Given records:
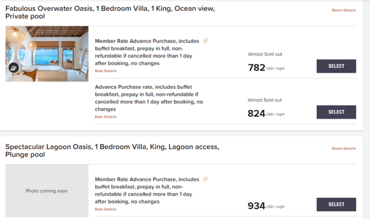Viewport: 370px width, 219px height.
Task: Click Almost Sold out label above 782
Action: pyautogui.click(x=265, y=54)
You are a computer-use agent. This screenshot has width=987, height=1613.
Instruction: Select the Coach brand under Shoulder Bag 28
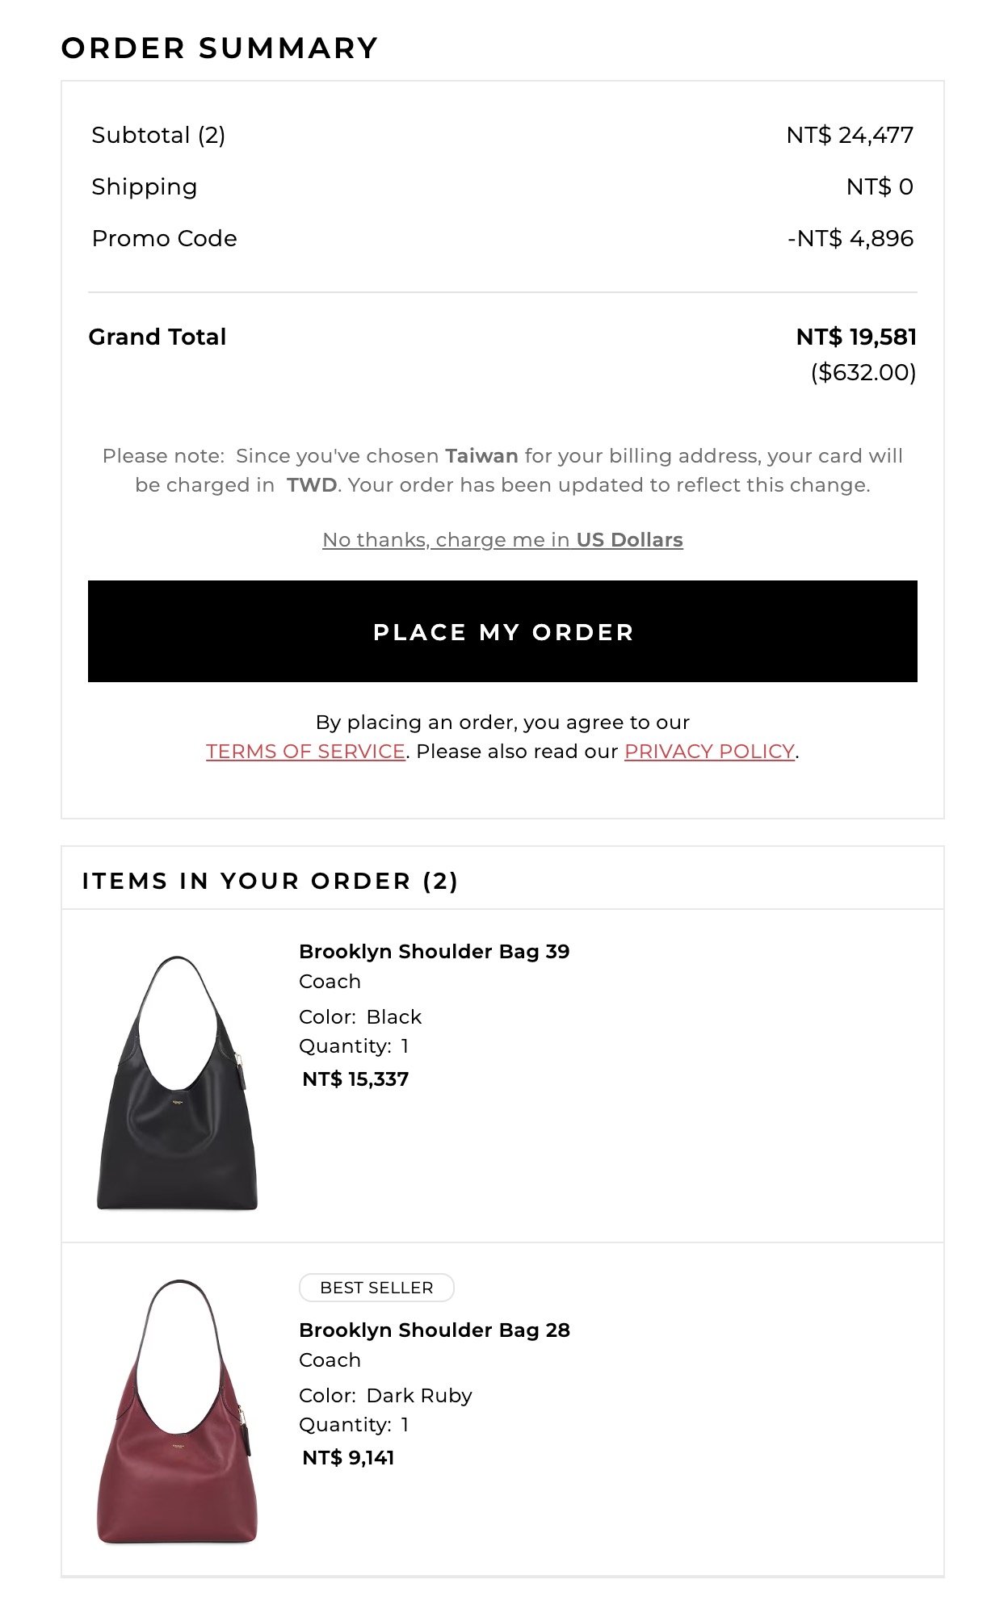330,1360
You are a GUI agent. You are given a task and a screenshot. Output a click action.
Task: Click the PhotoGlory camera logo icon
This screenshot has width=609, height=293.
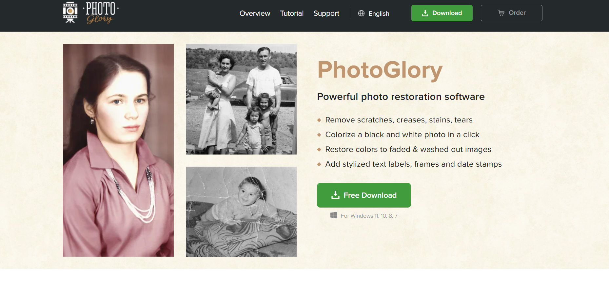point(70,12)
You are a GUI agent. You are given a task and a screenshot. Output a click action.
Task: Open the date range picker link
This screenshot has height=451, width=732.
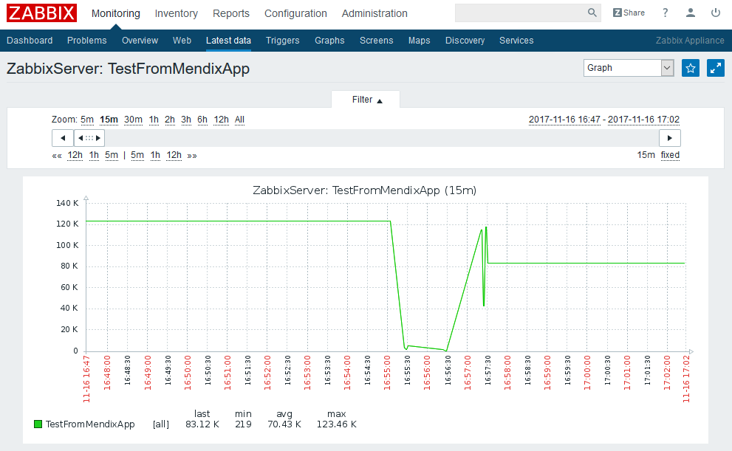pyautogui.click(x=603, y=120)
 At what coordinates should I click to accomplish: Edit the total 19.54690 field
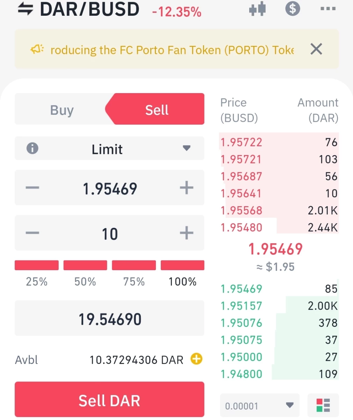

Exercise details: In the material above, retype exactly the lines that run from the one containing "Task: Open the date range picker link" through the last line, and keep out the pictures.

Solution to this exercise:
Task: Open the date range picker link
This screenshot has height=451, width=732.
pyautogui.click(x=603, y=120)
 At what coordinates should I click to accomplish: Edit the total 19.54690 field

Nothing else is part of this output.